— begin Entries provided —
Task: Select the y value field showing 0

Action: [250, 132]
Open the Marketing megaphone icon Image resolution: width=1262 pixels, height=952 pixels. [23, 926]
— end Entries provided —
— begin Entries provided —
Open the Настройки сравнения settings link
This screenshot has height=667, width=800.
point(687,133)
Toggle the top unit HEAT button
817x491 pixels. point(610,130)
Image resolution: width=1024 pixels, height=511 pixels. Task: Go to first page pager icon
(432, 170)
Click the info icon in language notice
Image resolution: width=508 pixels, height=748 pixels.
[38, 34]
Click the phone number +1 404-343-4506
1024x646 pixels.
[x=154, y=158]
— end Entries provided —
— begin Entries provided —
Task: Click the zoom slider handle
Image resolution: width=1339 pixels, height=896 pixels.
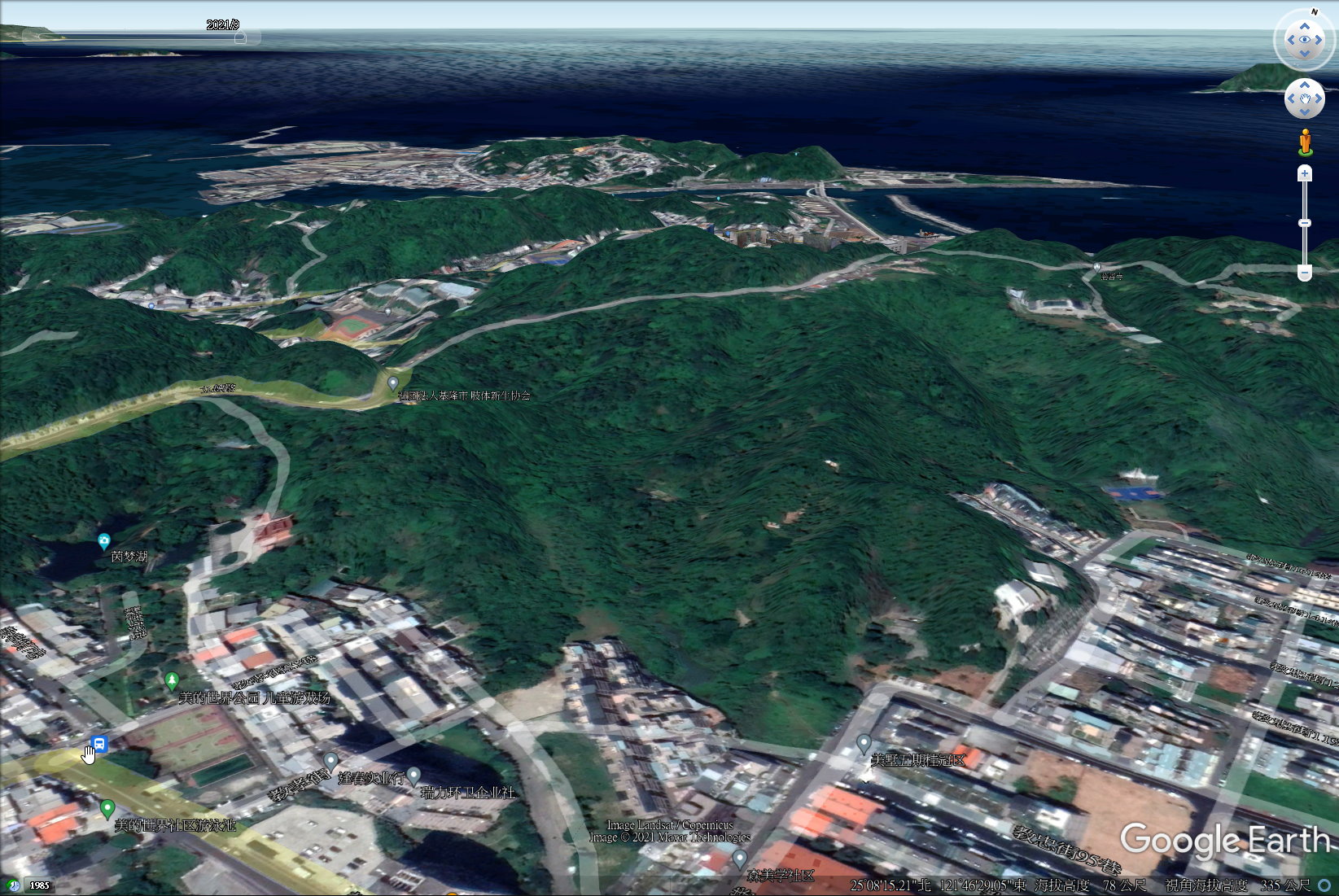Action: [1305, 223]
— end Entries provided —
▸ **What is needed**
Copy the lines exactly as they appear, beginning with the line containing "Click the info icon in language notice" and continuing through the line containing "[x=154, y=158]".

▸ **Answer to the problem**
Click the info icon in language notice
Image resolution: width=508 pixels, height=748 pixels.
[38, 34]
Click the phone number +1 404-343-4506
1024x646 pixels.
[x=154, y=158]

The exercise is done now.